===== Passage shown
I went to chat.openai.com and asked a few different ways for the word. The AI got it wrong about five times, but it let me into its “mind”, helping me correct where my querying went wrong. I gave more context by saying, “Looking for one single word that describes a page that is made to describe the process of making the work” and got the word I was looking for immediately.

The breadth of “knowledge” in these LLMs is giving me the same ecstatic sensations I got as a kid when someone on YouTube could solve my most complex of questions. But now, the problems are loosely defined and still solvable.

My current use case

The issue that LLMs are solving for me right now is with problems where I know something exists or can be solvable, but can’t quite put a finger on it. I ask around the question, saying something like “it’s similar to X” and usually get a good result. They’ve been helpful with answering all types of technical questions that have many correct answers, and have reliably been accelerating my workflow.

These abstract solutions are what make me think that my reliance on these tools will grow substantially over the next few years. My questions usually aren’t just facts such as, “when was the Civil War?” or “kinematic equations” anymore. They have recently been more geared towards optimizations of very specific problems that are really hard to search for right now on a normal engine.

Searching Google for the same query I had asked the chatbot while trying to find the word “colophon” gives me the following results as the top five:

  • What is a Flowchart?
==========
Tasks to complete:
1. Repeat the passage on language models word for word, beginning at the words "Searching Google for" and stopping after the words "is a Flowchart?".
2. Carry on the passage on language models from the point at which it ends.
===== Data extracts
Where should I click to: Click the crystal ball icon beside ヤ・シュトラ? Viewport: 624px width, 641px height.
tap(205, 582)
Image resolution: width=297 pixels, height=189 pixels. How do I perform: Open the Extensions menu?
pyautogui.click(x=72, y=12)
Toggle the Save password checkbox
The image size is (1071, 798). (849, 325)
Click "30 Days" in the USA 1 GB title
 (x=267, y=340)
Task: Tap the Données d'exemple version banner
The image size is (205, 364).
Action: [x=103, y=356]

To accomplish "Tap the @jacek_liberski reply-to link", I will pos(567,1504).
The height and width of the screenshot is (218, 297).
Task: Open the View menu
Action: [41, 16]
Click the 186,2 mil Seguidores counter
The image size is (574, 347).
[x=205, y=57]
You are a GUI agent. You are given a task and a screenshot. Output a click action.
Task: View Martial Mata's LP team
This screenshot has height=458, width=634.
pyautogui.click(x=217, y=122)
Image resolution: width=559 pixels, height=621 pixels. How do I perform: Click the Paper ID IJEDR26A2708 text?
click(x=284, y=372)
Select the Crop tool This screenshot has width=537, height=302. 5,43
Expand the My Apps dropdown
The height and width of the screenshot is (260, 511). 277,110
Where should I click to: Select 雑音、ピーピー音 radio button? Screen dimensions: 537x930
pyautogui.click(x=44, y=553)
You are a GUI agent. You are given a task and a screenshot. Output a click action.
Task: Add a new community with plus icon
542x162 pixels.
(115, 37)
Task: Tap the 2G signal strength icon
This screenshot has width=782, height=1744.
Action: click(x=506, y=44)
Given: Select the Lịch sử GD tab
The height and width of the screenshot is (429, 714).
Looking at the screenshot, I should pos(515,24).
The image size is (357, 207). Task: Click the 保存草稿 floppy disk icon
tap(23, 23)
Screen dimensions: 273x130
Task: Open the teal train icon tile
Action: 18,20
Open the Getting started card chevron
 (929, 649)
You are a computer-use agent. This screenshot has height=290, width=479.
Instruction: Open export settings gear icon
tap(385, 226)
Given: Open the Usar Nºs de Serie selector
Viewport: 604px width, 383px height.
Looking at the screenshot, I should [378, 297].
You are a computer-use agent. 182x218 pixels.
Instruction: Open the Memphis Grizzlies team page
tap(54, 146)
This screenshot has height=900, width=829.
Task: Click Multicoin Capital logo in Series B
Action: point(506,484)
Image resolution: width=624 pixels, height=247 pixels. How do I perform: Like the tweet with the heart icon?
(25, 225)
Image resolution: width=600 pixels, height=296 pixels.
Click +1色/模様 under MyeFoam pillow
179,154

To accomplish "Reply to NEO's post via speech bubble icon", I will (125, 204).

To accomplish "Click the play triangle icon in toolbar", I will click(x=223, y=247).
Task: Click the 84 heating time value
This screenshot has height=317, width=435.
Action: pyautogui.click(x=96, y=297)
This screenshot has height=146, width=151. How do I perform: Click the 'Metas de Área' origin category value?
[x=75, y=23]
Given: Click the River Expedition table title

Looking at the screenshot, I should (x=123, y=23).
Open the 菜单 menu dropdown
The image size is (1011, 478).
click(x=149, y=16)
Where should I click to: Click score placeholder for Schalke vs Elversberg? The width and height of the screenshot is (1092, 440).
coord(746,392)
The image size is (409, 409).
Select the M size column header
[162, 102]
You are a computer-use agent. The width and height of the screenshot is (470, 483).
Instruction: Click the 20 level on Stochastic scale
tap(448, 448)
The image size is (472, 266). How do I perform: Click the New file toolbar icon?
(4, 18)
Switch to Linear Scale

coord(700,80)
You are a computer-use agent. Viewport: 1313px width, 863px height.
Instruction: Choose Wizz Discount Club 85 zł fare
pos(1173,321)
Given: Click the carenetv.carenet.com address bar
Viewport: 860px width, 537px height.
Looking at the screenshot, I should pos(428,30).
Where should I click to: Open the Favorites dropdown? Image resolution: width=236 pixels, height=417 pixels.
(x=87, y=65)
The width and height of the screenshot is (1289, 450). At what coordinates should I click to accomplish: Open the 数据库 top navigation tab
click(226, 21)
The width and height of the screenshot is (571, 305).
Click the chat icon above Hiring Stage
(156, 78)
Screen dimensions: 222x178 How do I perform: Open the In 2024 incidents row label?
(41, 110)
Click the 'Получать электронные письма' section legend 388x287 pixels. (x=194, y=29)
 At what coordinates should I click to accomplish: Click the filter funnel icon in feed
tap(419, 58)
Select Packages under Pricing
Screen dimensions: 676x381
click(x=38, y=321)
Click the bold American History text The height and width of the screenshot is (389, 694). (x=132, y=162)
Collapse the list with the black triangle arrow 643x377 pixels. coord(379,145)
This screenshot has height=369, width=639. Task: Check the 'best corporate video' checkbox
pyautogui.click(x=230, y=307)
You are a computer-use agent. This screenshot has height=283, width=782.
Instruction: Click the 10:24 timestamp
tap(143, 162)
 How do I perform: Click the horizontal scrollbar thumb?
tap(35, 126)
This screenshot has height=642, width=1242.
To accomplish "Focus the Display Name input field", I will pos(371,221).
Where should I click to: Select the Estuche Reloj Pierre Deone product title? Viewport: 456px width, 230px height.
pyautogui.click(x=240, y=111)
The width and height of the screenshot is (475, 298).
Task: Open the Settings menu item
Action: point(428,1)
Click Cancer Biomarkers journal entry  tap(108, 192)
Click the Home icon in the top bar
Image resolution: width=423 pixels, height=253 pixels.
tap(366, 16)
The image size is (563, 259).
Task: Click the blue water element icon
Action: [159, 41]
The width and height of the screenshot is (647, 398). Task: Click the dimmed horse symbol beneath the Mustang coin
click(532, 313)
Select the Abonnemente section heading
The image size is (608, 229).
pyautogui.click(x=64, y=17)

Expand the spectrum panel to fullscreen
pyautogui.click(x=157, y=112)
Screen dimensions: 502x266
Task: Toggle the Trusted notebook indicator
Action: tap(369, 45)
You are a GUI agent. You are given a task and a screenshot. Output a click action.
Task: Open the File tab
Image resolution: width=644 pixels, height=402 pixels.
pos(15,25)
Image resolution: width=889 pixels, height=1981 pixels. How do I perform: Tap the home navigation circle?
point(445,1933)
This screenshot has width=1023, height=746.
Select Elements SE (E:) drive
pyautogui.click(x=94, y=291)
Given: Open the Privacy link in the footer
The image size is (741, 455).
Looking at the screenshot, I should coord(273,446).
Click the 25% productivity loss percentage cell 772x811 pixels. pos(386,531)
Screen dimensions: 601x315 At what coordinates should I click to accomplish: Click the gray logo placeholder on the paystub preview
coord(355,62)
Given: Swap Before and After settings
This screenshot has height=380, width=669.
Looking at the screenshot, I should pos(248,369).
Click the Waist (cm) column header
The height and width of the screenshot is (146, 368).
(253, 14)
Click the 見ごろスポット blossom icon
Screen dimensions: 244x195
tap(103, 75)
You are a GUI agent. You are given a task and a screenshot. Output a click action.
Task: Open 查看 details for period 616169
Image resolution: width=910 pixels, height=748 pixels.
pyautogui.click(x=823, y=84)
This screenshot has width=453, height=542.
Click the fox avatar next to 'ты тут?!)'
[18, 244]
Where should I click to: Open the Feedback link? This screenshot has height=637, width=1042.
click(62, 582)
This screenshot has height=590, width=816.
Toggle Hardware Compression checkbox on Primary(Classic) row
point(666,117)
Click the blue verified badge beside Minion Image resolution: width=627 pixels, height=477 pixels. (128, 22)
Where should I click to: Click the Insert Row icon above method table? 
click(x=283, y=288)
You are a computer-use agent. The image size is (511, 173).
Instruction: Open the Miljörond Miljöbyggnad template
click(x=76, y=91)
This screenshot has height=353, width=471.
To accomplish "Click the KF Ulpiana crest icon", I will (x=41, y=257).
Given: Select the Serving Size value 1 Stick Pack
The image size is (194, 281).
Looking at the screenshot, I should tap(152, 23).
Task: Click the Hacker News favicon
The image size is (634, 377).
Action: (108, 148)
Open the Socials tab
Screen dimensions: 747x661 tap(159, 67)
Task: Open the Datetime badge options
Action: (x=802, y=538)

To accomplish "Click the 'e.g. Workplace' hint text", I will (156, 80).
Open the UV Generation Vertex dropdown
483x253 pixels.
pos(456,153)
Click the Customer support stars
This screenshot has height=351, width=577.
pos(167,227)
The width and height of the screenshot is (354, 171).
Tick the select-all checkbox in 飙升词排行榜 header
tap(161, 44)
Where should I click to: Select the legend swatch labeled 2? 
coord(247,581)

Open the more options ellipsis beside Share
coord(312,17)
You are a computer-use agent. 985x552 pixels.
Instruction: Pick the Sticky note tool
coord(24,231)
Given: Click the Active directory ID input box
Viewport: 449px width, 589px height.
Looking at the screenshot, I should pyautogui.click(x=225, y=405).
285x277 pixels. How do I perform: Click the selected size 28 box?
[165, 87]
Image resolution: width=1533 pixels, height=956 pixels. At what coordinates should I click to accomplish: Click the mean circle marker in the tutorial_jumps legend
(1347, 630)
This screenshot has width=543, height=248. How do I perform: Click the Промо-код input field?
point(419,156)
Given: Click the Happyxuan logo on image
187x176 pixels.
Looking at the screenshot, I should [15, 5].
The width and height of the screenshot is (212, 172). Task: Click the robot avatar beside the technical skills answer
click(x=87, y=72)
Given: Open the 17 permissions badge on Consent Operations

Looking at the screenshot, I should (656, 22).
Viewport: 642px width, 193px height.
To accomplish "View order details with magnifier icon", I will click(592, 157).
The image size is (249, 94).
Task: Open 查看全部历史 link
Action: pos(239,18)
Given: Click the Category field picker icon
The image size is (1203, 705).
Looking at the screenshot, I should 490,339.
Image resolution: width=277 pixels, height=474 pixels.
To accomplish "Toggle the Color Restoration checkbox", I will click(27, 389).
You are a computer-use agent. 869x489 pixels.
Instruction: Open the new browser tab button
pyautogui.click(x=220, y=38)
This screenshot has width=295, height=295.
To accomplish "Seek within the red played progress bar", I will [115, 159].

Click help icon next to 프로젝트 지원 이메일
==========
Responses per task:
1.
Searching Google for the same query I had asked the chatbot while trying to find the word “colophon” gives me the following results as the top five:

  • What is a Flowchart?

2.
  • Word: Page Layout
  • Synonyms and Antonyms of Design
  • Create a basic Flowchart
  • Basic tasks in Word

None of these are close. But the bad part is that it’s hard to correct it; I have no idea why it decides to show these results and it’s not always simple to tweak around the words and query structures to emphasize the issue at hand.

In this case, if I tweak the query to also say “part of a book”, one of the top five results mentions the colophon. It’s not always this simple though, especially with technical questions, and as the question gets more complex, it feels down to luck whether something shows up or not.

Future use cases

I think that in our technology-filled world, we will have a reliance on LLMs for all kinds of things. One of the most interesting cases I can foresee right now is the way that we “bookmark” and manage our online lives. The digital space is continually growing, which seems to be collectively destroying our attention span and ability to recall exact sources or details.

Online, I frequently lose track of things that I eventually want to come back to such as tweets, people, photos, stories, and words like colophon. Even in bookmarks they get lost, and if we bookmark everything, they become worthless. But why search all of the internet for content that we know exists and have seen before, if the issue is putting our finger on the specific source from our subset of seen content?

I’m sure there must be a few AI startups by now that are tackling this issue, but I envision something like Linus Lee’s Monocle for everyone. It’s ambitious, but I could imagine some type of personal search engine with a LLM on top to help its owner query loads of things they’ve seen.

While writing this, I noticed this may be interpreted as something out of a Black Mirror episode. But I’m envisioning something more like bookmarks on steroids, kind of like how some people set up a Notion or Obsidian page to be a place to store stuff they like. The LLM would build on top of these pages to help the owner search through it when it becomes massive. It would also help the user save things so it’s not a tedious process.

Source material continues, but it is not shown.